Obstacles piling up for Obama’s FDA nominee

The snowed-out Senate session didn’t stop Sen. Edward Markey on Monday from blocking consideration of President Obama’s nominee to run the Food and Drug Administration.

Markey, D-Mass., announced he has placed a hold on Dr. Robert Califf, who Obama nominated in September to serve as FDA commissioner and who now faces opposition from several senators who are angry about recent FDA actions.

But Markey said the hold isn’t aimed at the nominee, and is instead a response to the agency’s approval process for opioid painkillers, which he said is “fueling a prescription drug and heroin overdoes crisis.”

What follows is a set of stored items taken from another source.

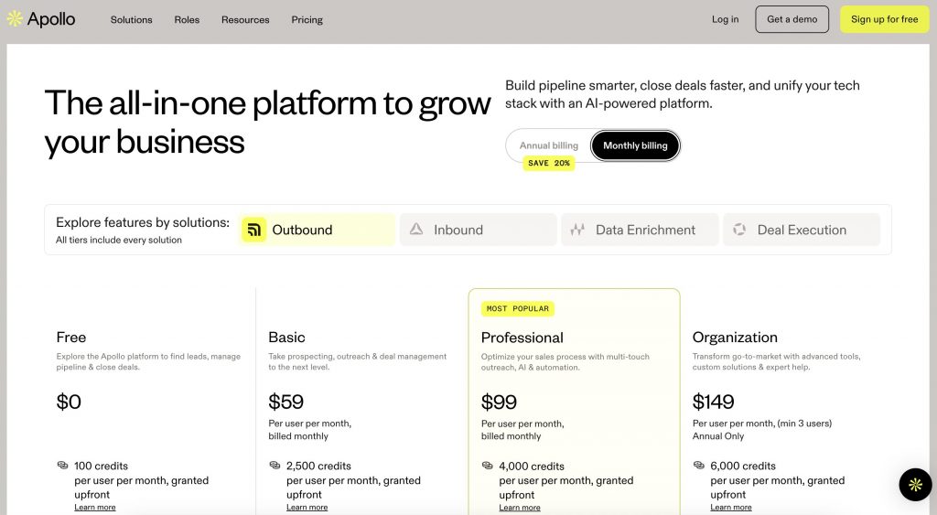Click Sign up for free

(x=884, y=19)
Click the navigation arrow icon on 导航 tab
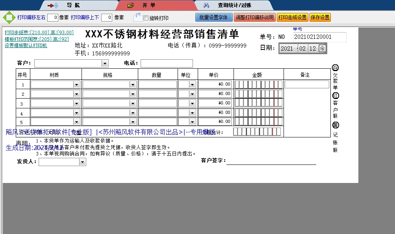Viewport: 395px width, 234px height. pyautogui.click(x=50, y=5)
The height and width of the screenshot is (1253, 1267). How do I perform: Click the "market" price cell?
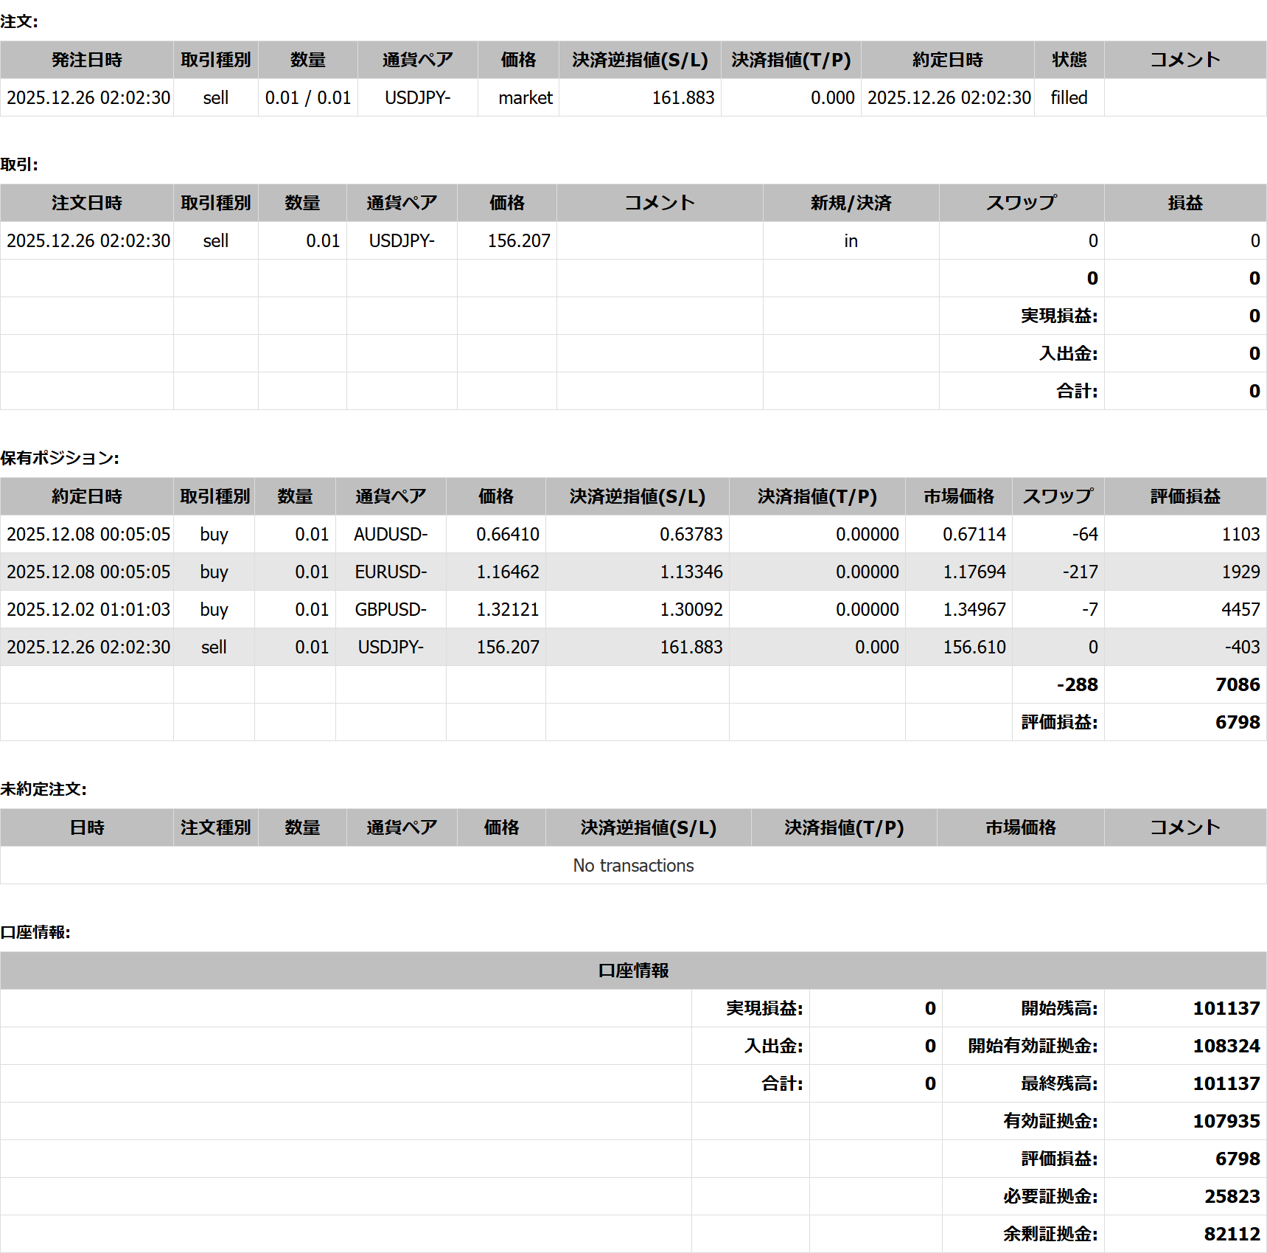click(x=525, y=97)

Markey said he is calling on the FDA to restructure the way it approves future opioid use so that it weighs whether a drug is addictive or prone to abuse.

The FDA angered some lawmakers last year when it approved OxyContin as safe for children. Markey said the FDA should rescind the approval of OxyContin for kids.

“The FDA needs to commit to shift the way it approaches and evaluates addiction before I can support Dr. Califf’s nomination,” Markey said in a statement. “Until it does, we will continue to see this tsunami of opioid overdoses engulf family after family.”

Markey isn’t Califf’s only roadblock to the FDA helm.

Sen. Lisa Murkowski, R-Alaska, said she would put a hold on his nomination because of the FDA’s approval of genetically modified salmon for consumption. Sen. Bernie Sanders, I-Vt., who is running for the Democratic presidential nomination, said he may place a hold on the nomination in response to skyrocketing drug prices under the FDA’s watch.

Califf is a cardiologist and Duke University medical researcher now serving as as FDA Deputy Commissioner for Medical Products and Tobacco.